**REQUIREMENT:**
Return an exact copy of the data, starting at its first line and ending at the line that contains "You are a computer-use agent.", minus any pictures.

**DATA LISTING:**
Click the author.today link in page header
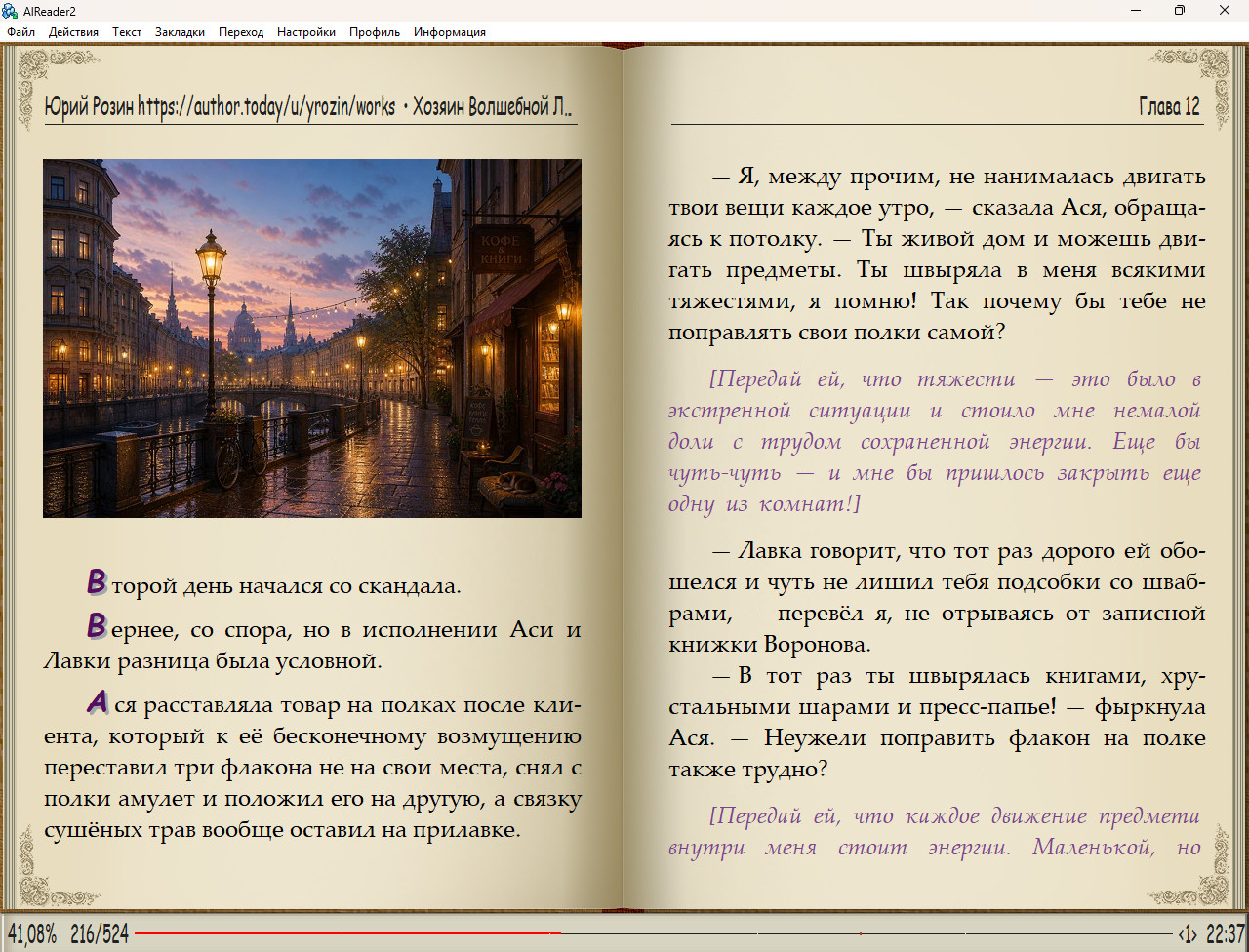1249x952 pixels. [x=266, y=106]
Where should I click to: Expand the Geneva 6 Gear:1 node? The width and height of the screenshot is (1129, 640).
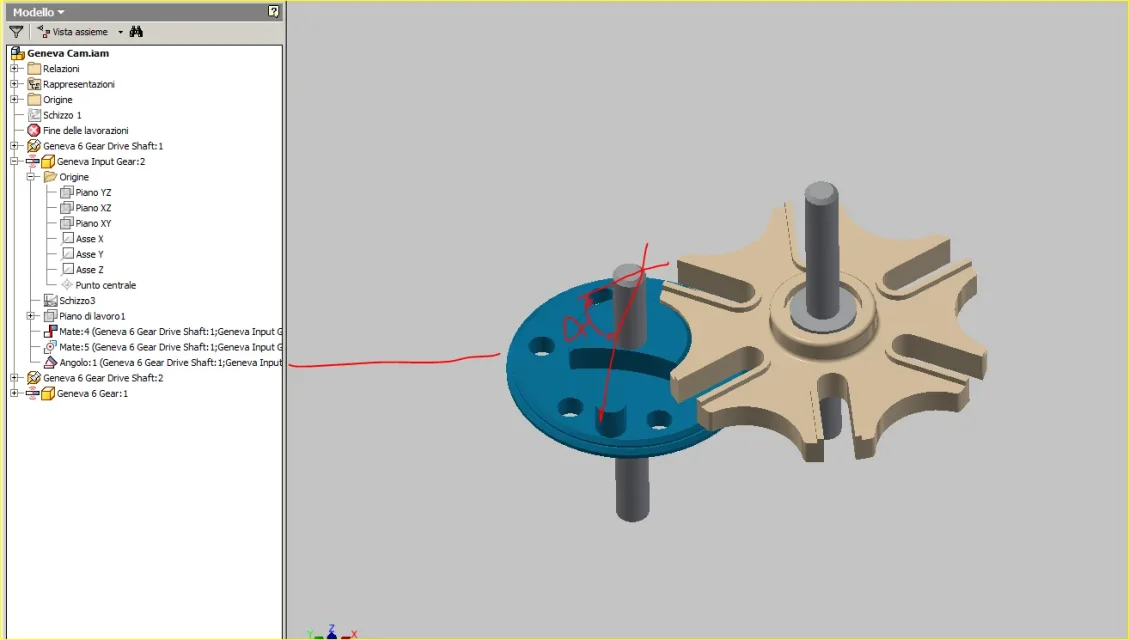click(x=14, y=393)
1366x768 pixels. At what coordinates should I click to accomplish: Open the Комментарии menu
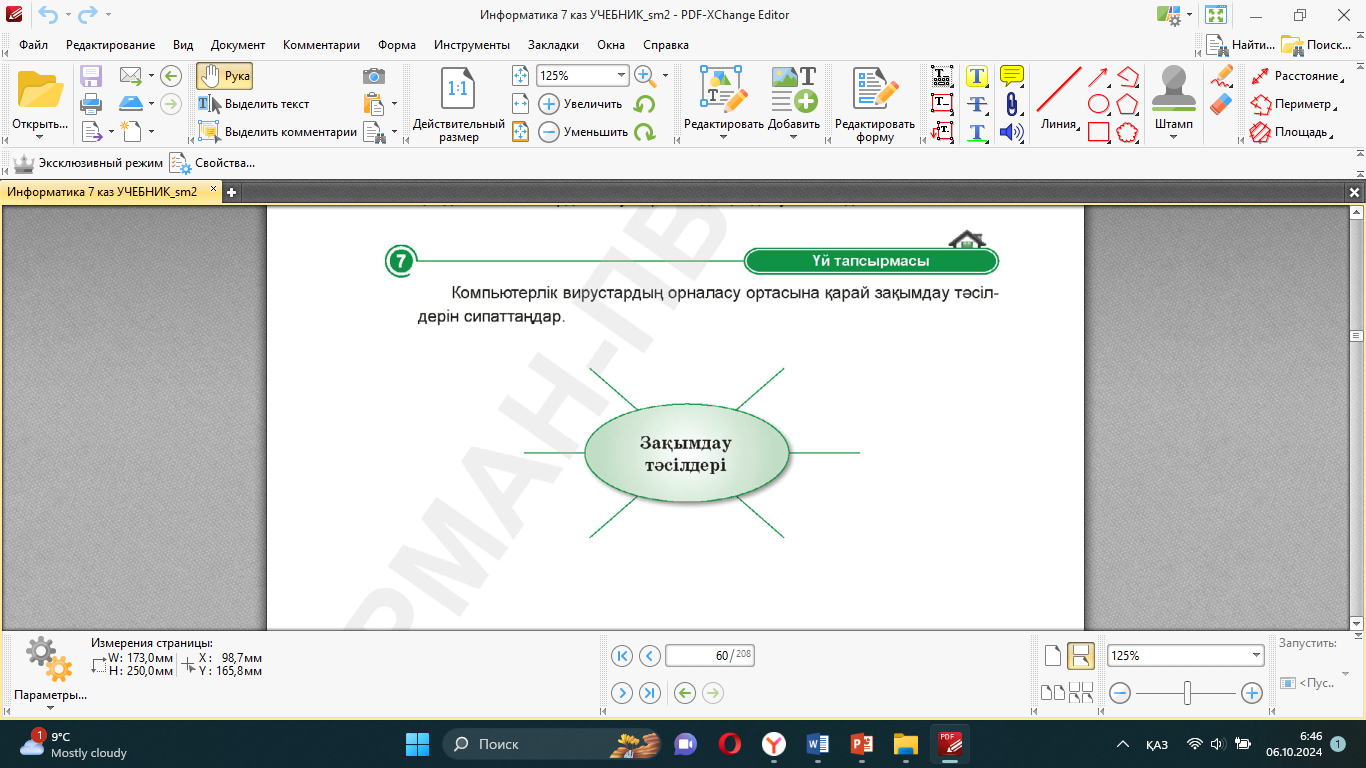321,45
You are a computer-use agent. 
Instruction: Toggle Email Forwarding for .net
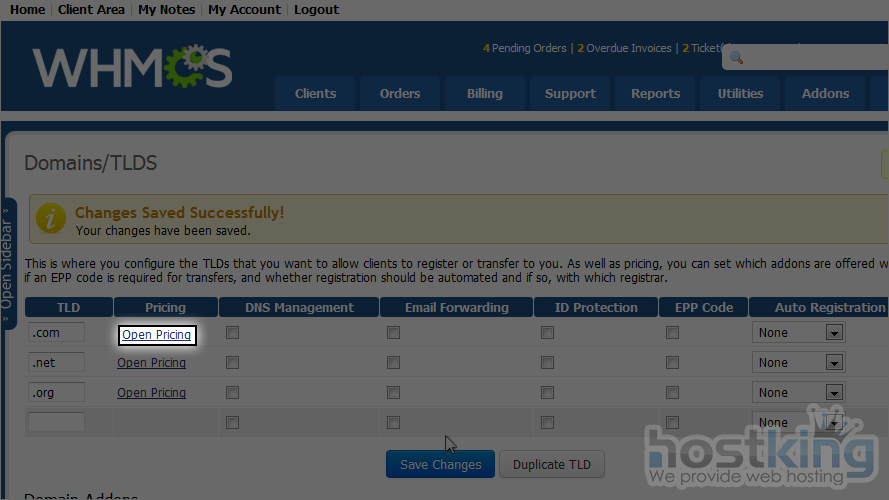click(394, 363)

**FINISHED EXERCISE:**
Click the author.today link in page header
1249x952 pixels. [x=266, y=106]
Where should I click to: Expand the Geneva 6 Gear:1 node? The width and height of the screenshot is (1129, 640).
click(x=14, y=393)
1366x768 pixels. At what coordinates should I click to accomplish: Open the Комментарии menu
321,45
You are a computer-use agent. 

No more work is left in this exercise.